Une vingtaine de familles de la désormais ex-cité Carrière, sise au chef-lieu de la wilaya de Tizi-Ouzou, démolie dans la journée de vendredi, dorment actuellement dans la rue.
En effet, dans la matinée d’avant-hier vendredi, pas moins de 115 famille de ladite cité Carrière ont été recasées à Oued Falli, une opération qui a été immédiatement suivie par la démolition de leurs anciennes baraques au grand dam d’une vingtaine d’autres familles qui elles n’ont pas eu droits à des logements.
«Depuis 1962 que ma famille vit ici, aucun, je dis bien aucun de mes trois frères n’a au jour d’aujourd’hui bénéficié d’un logement», nous affirmera Mme Lounadi. Pire encore, poursuivra-t-elle, «deux d’entre eux, des pères de familles, ont été arrêtés par la police et seront présentés devant le procureur, aujourd’hui, pour avoir protesté contre la démolition de ce qui leur servait de logement».
Notre interlocutrice nous expliquera que c’est parce que son père possède un petit lot de terrain qu’il a hérité de ses ancêtres dans la localité de Makouda que ses enfants, qui ont vécu depuis une quarantaine d’années à la cité Carrière, devraient retourner dans cette région de haute Kabylie où ils n’ont, précisera-t-elle indignée, «jamais habité». Sur place, aux milieux des ruines de la cité Carrière, nous avons aperçu, assise à même le trottoir, Mme Aida Oudelha, âgée de 85 ans. Nous nous sommes rapprochés d’elle et la vieille dame nous confia qu’elle n’avait nulle part où aller et qu’elle avait passé la nuit précédente dans l’établissement scolaire d’en face. Elle nous assurera que dans la matinée d’hier, la directrice de l’établissement est arrivée et l’a délogée de l’école en question.
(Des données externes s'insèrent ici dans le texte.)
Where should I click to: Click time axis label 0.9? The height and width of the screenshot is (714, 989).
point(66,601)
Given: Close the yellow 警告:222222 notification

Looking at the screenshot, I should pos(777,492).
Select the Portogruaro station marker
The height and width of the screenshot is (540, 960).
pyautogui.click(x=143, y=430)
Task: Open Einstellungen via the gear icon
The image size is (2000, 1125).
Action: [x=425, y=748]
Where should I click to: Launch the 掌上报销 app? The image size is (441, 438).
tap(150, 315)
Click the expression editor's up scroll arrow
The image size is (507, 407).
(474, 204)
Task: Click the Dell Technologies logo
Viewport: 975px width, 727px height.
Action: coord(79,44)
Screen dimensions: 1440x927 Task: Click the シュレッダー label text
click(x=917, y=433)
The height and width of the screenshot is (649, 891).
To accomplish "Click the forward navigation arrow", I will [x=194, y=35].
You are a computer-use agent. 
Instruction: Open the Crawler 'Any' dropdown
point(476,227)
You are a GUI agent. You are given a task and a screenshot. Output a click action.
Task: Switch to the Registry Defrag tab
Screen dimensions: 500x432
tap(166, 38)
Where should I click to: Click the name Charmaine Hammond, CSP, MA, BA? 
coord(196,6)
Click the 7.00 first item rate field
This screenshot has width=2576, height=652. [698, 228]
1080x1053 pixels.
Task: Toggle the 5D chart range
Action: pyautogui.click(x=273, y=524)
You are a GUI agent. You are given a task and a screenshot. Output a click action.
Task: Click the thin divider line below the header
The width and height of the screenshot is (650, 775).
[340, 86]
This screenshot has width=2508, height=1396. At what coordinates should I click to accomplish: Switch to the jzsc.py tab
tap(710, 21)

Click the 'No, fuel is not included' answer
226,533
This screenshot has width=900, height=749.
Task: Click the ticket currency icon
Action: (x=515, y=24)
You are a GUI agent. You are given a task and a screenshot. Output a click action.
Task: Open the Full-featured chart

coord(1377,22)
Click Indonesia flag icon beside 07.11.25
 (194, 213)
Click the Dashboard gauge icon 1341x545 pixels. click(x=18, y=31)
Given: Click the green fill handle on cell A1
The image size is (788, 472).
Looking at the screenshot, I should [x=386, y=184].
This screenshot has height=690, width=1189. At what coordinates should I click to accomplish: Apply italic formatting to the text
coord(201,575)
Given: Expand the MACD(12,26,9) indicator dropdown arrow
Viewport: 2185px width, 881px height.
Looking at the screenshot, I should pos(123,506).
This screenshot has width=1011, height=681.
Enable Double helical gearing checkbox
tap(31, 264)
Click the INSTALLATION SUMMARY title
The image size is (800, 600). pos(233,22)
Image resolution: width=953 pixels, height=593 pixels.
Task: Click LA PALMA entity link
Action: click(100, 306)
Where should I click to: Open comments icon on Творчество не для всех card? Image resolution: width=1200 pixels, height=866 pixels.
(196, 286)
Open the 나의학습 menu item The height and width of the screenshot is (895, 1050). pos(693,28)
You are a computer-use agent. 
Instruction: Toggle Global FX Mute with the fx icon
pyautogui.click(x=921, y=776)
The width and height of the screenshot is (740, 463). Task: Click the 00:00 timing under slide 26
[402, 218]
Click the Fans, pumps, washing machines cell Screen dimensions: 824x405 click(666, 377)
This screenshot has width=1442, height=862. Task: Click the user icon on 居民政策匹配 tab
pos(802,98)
Nous apprendrons aussi que le mobilier des familles restantes était soit rassemblé en tas dans un coin de la rue ou rangé chez des voisins de la désormais ex-cité. Des jeunes nous raconteront comment ils auraient été brutalisés par les services de police. Certains d’entre eux avaient en effet des ecchymoses très visibles qui s’apparenteraient à des coups de crosses.
«Nous étions sur la liste de l’OPGI et c’est seulement quand nous sommes allés pour payer, jeudi dernier, comme tous les autres bénéficiaires, que nous avons su que nous n’étions plus sur la liste !», dira M. Lounadi, épuisé par tout ce qui s’était passé la veille et anéanti par l’arrestation de ses deux frères. «Nous n’avons même pas eu droit à une réponse franche et claire du chef de daïra. Allons-nous oui ou non avoir nos logements ?!», interrogera-t-il, exaspéré.
L’un des protestataires nous racontera ce qui s’est passé vendredi lors de la démolition : «Nous avons été brutalisés et il y a eu une dizaine d’arrestations, mais ils les ont tous relâchés sauf les deux frères Lounadi. Un jeune a même tenté de s’immoler. Il fut brutalisé et est actuellement hospitalisé au CHU Nédir Mohammed de Tizi-Ouzou». Une autre habitante de cette cité nous dira : «Je vis ici depuis quarante ans et j’ai trois enfants. Mais parce que je suis divorcée, je n’ai pas bénéficié d’un logement ! Je n’ai nulle part où aller !», s’indignera-t-elle.
Le directeur de l’OPGI en parle
Par ailleurs, M. Ahmed Ladj, le directeur général de l’OPGI de Tizi-Ouzou, nous déclarera au sujet de se recasement :
«La liste des 115 bénéficiaires du recasement, qui entre dans le cadre du programme de résorption de l’habitat précaire (RHP), a été arrêté au mois de juillet dernier et dûment signé par le wali», ajoutant : «C’est après vérification du fichier national que nous avons délivré les décisions et cette opération a été chapeautée par la daïra de Tizi-Ouzou».
Ce recasement censé être un grand jour pour ces familles, qui ont vécu, des années durant, un véritable calvaire dans cette cité précaire, pour ne pas dire ce bidonville, s’achève donc dans la joie et les youyous pour certains, mais par l’enfer de la rue, les arrestations et une hospitalisation pour les autres.